Four new chemical elements have just been approved by the International Union of Pure and Applied Chemistry (IUPAC). They thus complete the seventh row of the periodic table. 

The periodic table, or Mendeleev table, changed its face. The seventh line where traditionally found four empty spaces was completed. This new version was officially approved on December 30 by the International Union of Pure and Applied Chemistry (IUPAC).

The institution has verified and approved the arrival of four chemicals that have temporarily been appointed ununtrium (UUT or element 113), ununpentium (Uup, item 115), Ununseptium (UUS, element 117), and ununoctium (Uuo, element 118 ). For chemists around the world, it is a discovery size, better yet “an Olympic gold medal”, the last dating back to 2011 now last.

The elements of the Mendeleev table are ordered by increasing atomic number, based on the amount of protons present in their nucleus. Thus, it is possible to theorize the existence of unknown elements corresponding to empty areas of the table.
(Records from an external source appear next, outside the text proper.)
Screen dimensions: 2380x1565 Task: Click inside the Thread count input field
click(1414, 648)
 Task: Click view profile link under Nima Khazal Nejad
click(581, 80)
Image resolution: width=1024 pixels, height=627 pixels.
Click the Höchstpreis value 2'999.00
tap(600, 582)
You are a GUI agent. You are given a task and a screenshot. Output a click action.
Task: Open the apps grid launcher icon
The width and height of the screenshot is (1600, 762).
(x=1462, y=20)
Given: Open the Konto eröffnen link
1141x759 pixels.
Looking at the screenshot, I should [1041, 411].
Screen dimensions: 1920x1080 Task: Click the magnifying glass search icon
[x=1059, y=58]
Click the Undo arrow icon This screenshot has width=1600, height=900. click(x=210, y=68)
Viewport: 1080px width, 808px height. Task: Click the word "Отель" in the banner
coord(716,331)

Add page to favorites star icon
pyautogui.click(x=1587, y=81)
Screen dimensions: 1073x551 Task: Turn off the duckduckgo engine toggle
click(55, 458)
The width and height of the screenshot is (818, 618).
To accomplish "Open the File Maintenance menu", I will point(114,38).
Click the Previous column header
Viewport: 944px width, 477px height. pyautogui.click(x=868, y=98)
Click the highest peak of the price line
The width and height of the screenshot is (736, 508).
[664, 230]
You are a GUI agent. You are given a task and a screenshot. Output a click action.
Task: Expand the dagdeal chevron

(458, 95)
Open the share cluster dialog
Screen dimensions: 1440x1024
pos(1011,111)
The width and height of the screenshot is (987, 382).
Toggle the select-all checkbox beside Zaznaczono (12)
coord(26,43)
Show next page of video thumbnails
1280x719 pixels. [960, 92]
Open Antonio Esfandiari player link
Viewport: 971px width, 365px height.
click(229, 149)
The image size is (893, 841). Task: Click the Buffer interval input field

Of superheavy elements and unstable

The new elements approved by IUPAC, however, were not easy to find and with good reason, they are called “superheavy” and therefore unstable. Because they decrease very quickly, it is almost impossible to find in nature on Earth. These elements exist only a split second before decaying into lighter atoms.

To identify them, scientists have had to artificially recreate in their laboratories. A process that can take years. “We work on atoms of a kind, we are accelerating at blazing speeds then we are breaking on a target,” said the BBC Andrea Sella.